Mental Health and Zimbabwe -We Deserve To Be Happy

 

One in four Zimbabweans suffers from some form of mental illness, but there are only 13 psychiatrists in a country of about 15.6 million.

I think we all know someone from back home or someone who’s still back home right now that suffers from mental health problems, but we do nothing to help them….

I have a cousin (who’s name I’ve never been told) that suffers from some unknown mental illness and the family has hidden her away from us to the extent that referring to her as She Who Will Not Be Named a la Voldemort wouldn’t be a stretch. In all honesty I didn’t know mental health was an issue growing up in Zimbabwe. To me it was just a case of oh she’s slow, or anozviitisa  and these phrases were normally said by those who should be doing everything in their power to help their situation.

We grew up surrounded by impatient mothers who didn’t understand why their kids weren’t top of the class and getting good grades whilst others excelled and their lack of understanding was shown through anger and impatience instead of the caring embrace that these children needed.

Mental Health Awareness Week recently passed and many publications were speaking on the issue but , after reading through a few articles I realised that maybe the issues facing someone from an African country would be different than those faced by their European counterparts. We have more things that could weigh negatively on us such as separation from loved ones and the pressures of having to assimilate in the workplace and society

Although can we really talk about Mental Health among Zimbabweans without first addressing the issue of the taboo surrounding it? So many of us rely on religion for the answer to our non physical problems instead of looking for other mediums such as the NHS or private health care providers to help us in our time of need. Faith is what gets us through our problems but if we continue ignoring the systems we have set up to assist us further then how can we address the issue?

The saddest thing about Mental Health is when it’s not something like Autism and Aspergers which, tend to be genetic conditions passed on from birth or a result of a physical complication during birth, it’s saddest when Mental Health Issues stem from the emotional, physical and mental abuse that we suffer at the hands of those around us.

My personal issues with Mental Health stemmed from my Dad’s side of the family and the general misogyny that was a part of my everyday life . My parents divorce was messy and they generally didn’t handle it well. This lead to me developing social anxiety and not wanting to go to school. Speaking to my mum was like speaking to a brick wall. It took a lot of courage but I was met with minimizations and she softened my issues until they became overreactions and oversensitivity. It was only when i went to University and I made use of the free counselling service that i knew what was going on and how to help myself. My mum finally acknowledged that I was depressed and we spoke and still speak about our mutual mental health today.

This got me thinking, what happens when you don’t have a free University counselling service and aren’t made aware of the mediums available to those with Mental Health issues? In Harare, a group of elderly women known affectionately as the “Park Bench Grandma’s” have taken it upon themselves to set up benches for the Friendship Bench Project these women are trained but unqualified health workers – who take turns on the park bench to hear stories.
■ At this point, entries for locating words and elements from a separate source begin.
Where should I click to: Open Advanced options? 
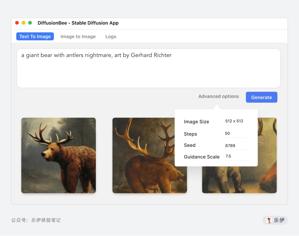(x=218, y=96)
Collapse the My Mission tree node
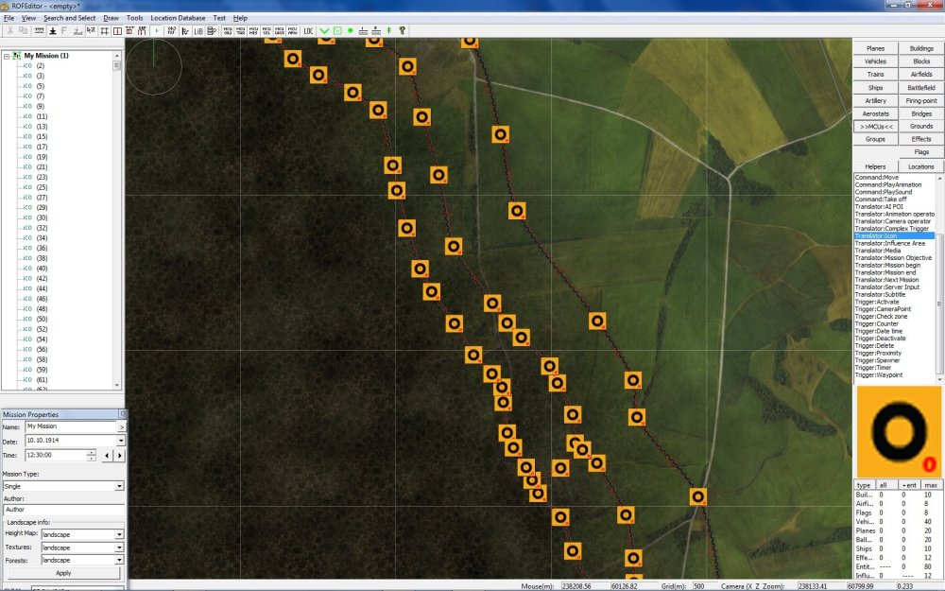 (7, 56)
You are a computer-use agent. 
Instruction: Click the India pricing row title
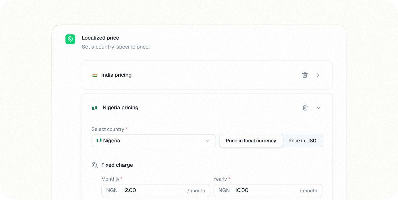coord(116,75)
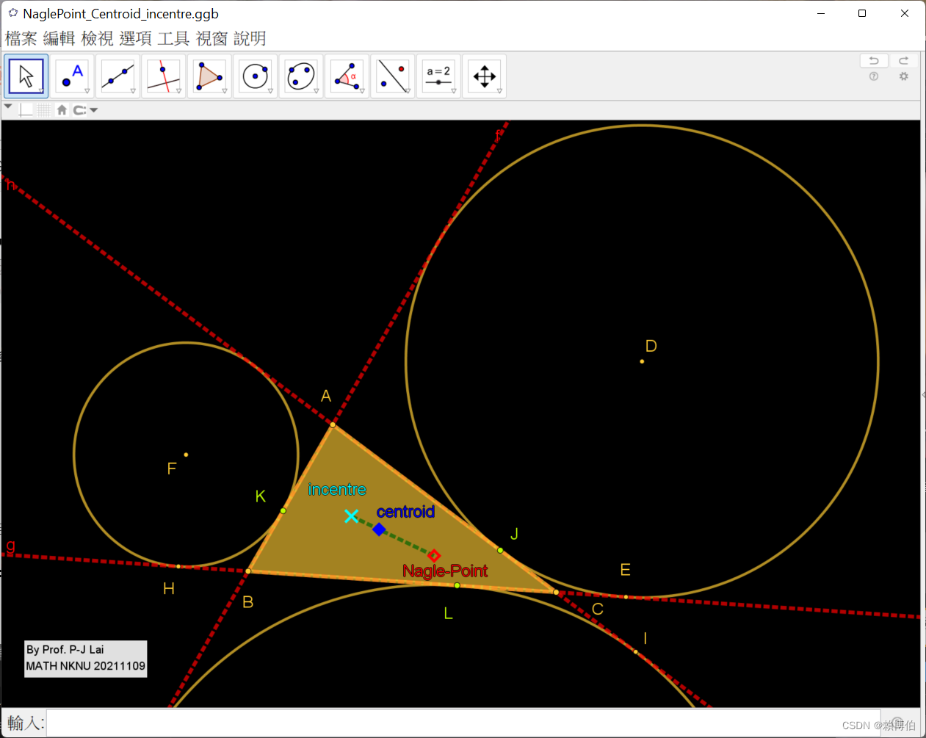Select the Angle measurement tool
Image resolution: width=926 pixels, height=738 pixels.
tap(347, 76)
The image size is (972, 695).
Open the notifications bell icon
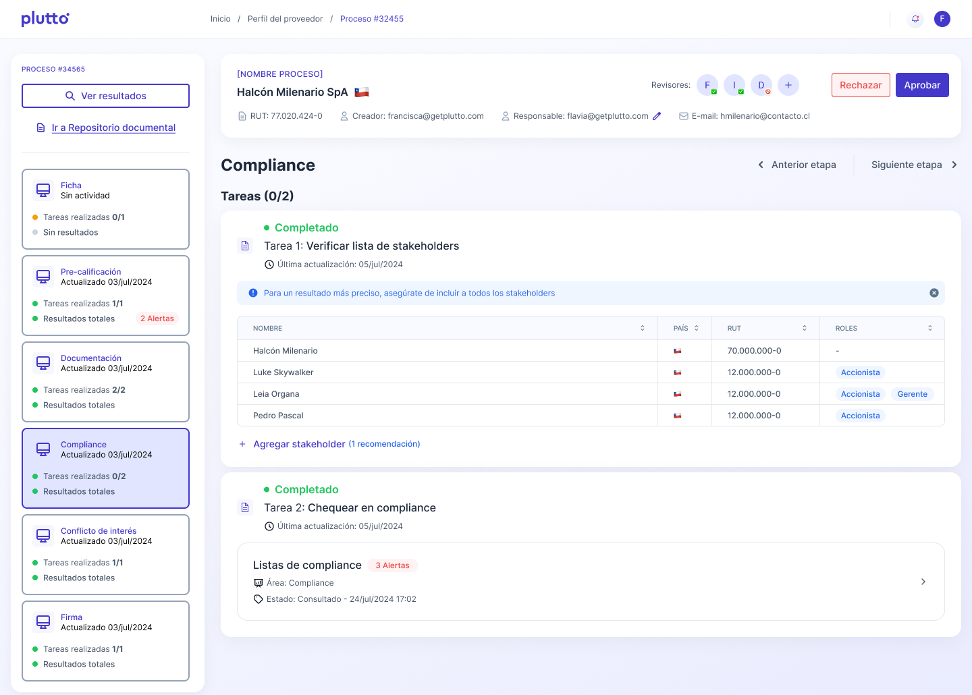(915, 19)
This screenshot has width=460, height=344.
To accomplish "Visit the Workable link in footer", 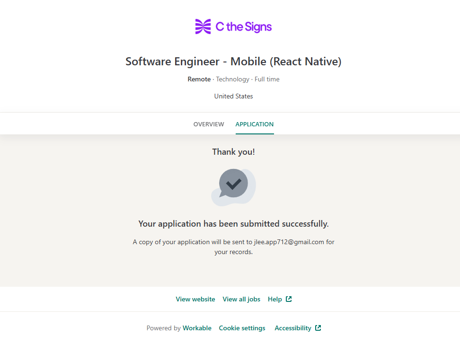I will tap(197, 328).
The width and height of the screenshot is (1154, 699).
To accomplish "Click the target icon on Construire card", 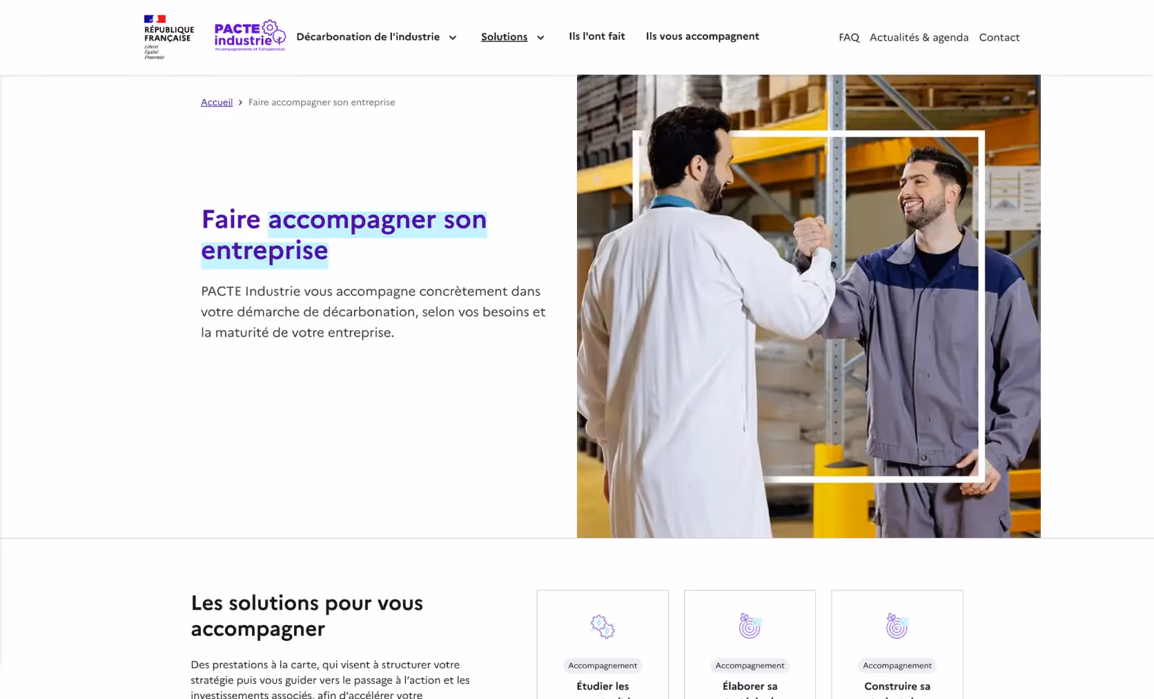I will (x=896, y=626).
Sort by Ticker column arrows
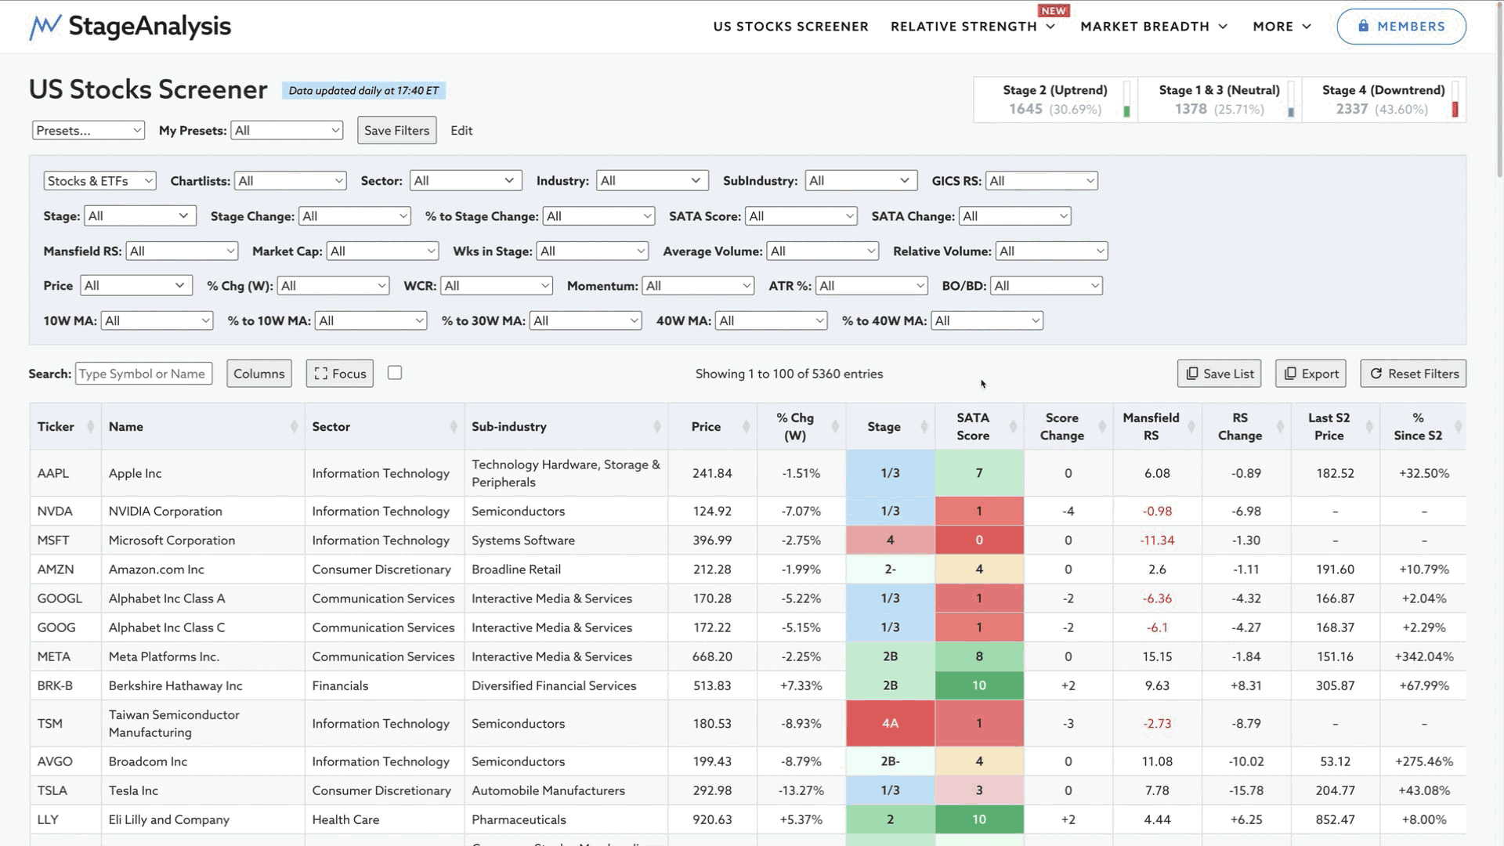The image size is (1504, 846). [x=90, y=427]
They listen to the girl that was raped and as a result attempted suicide, they listen to the man who knows he has a drinking problem but doesn’t know how to stop and they listen to the single mother struggling to raise her children.

“We used to talk a lot, ‘Do this, do that’. But now we ask them to open up, open their minds and hearts,”

Sheba Khumalo – One of Harare’s Park Bench Grandmas locally known as “Mbuya Hutano”

These women found a solution that combined the casual nature of a park bench and the respect granted to African matriarchs. It’s a method that has worked the project has supported thousands of people 40% being sufferers of domestic violence possibly caused by the economic situation in Zimbabwe.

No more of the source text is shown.